- [YOUR INSTRUCTIONS]:
Please reproduce the material word for word, starting with the line that contains "Given: Click info icon beside 仅键盘 label" and going on through the end of the material. Leave the pictures out of your answer.

[EXTRACTED RECORDS start]

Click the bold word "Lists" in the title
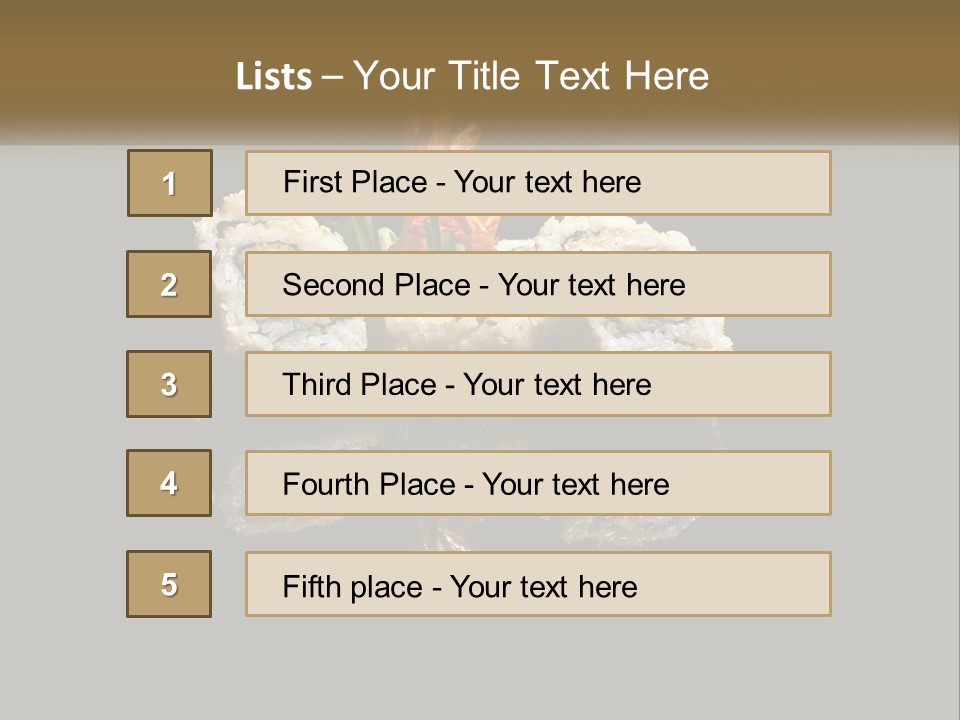The image size is (960, 720). 274,77
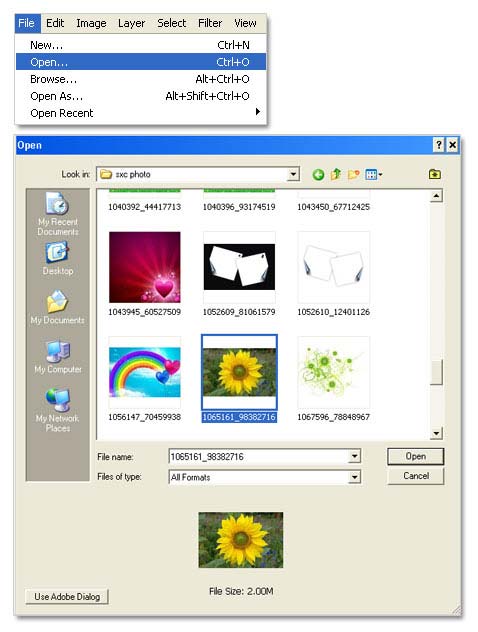Click the favorites folder icon at top right
478x632 pixels.
(434, 174)

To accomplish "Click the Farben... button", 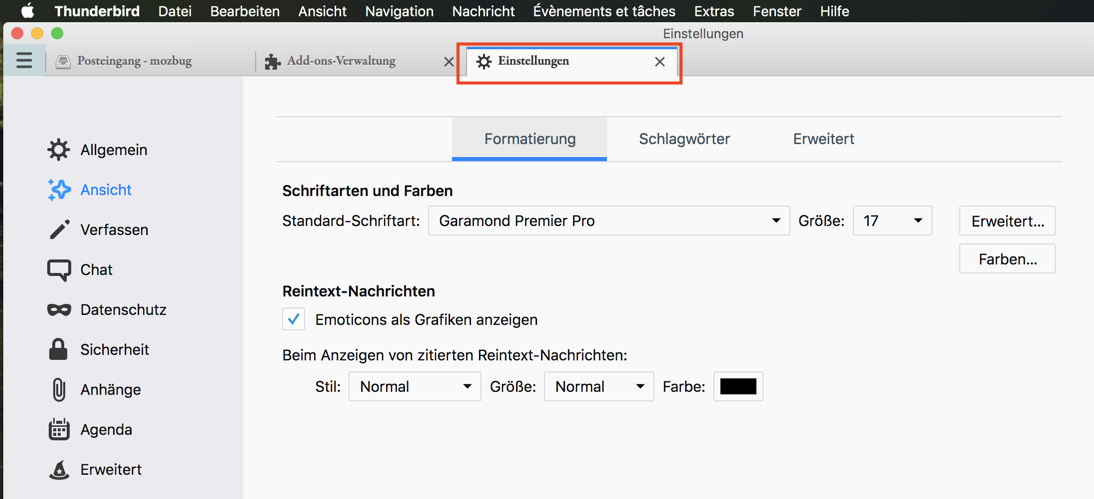I will click(1007, 259).
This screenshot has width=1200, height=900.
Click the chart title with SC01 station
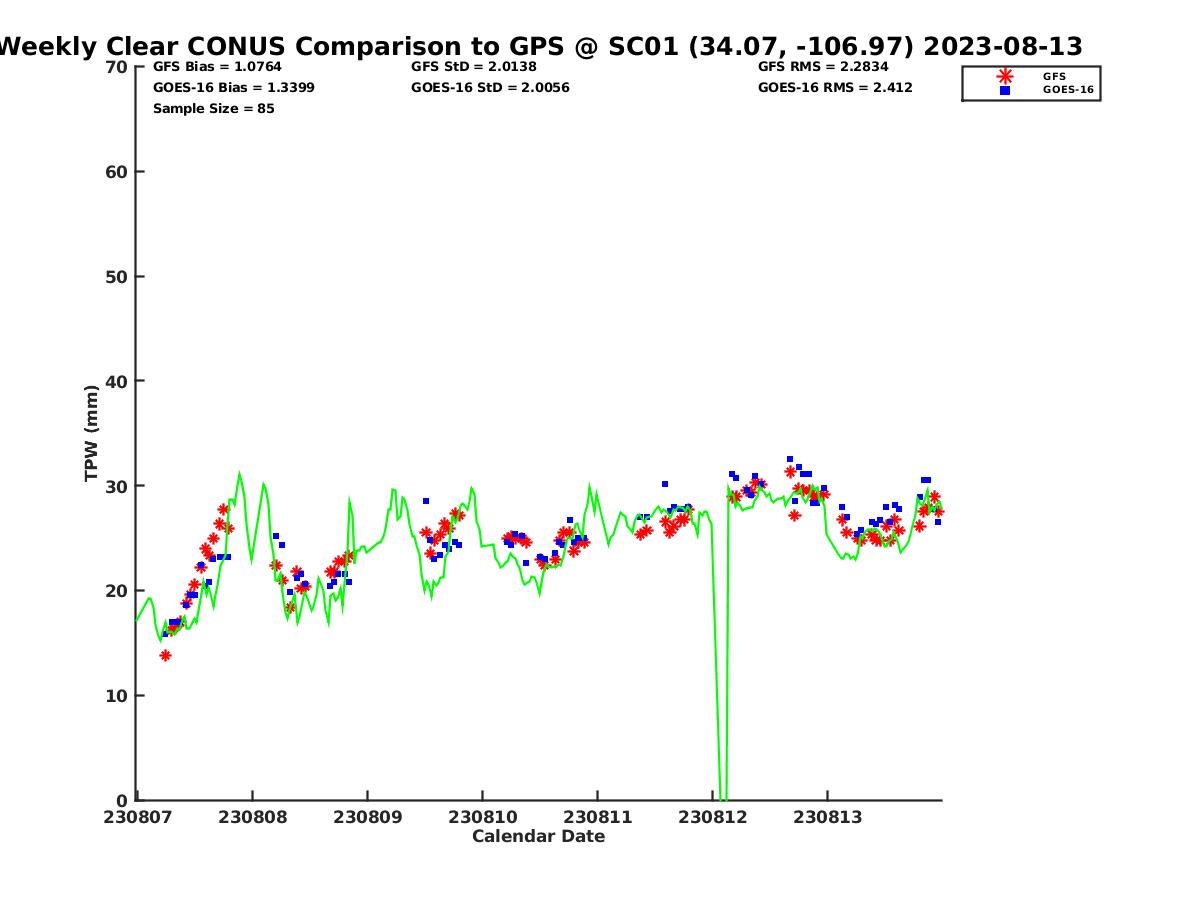tap(540, 46)
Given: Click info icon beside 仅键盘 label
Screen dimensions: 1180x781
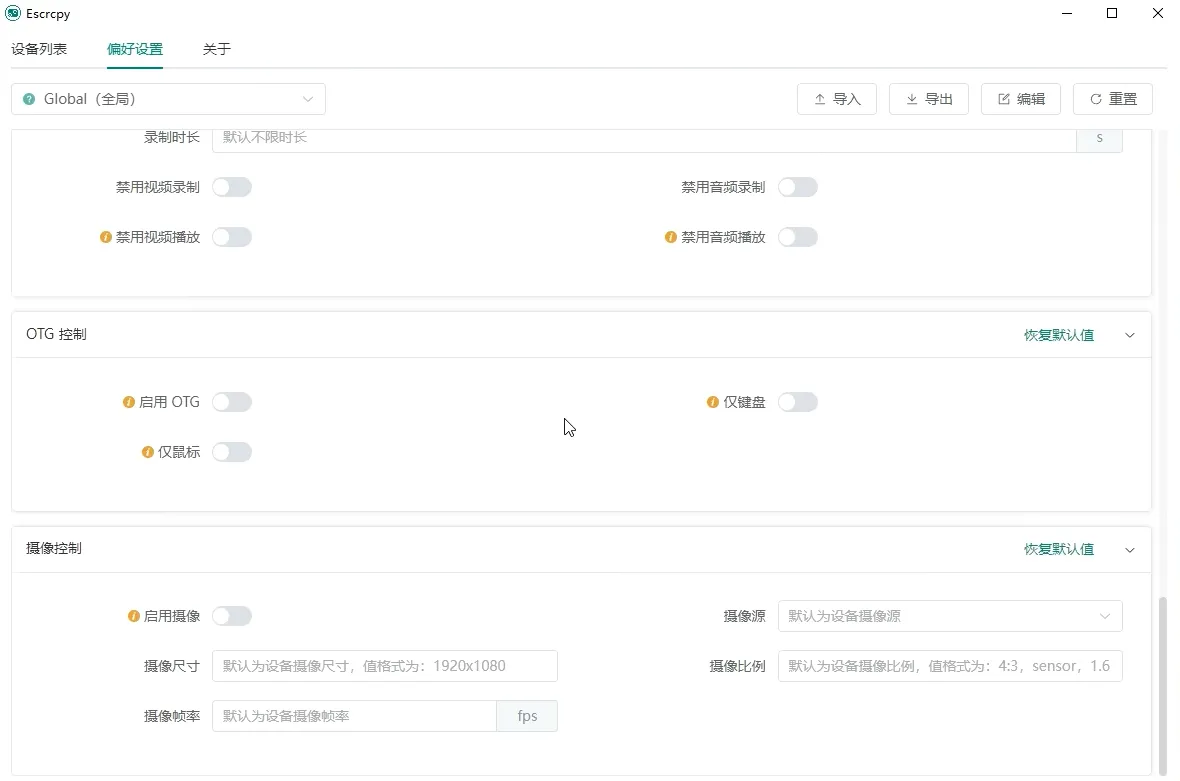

[EXTRACTED RECORDS end]

- [EXERCISE RESPONSE]:
Given: Click info icon beside 仅键盘 label
Screen dimensions: 1180x781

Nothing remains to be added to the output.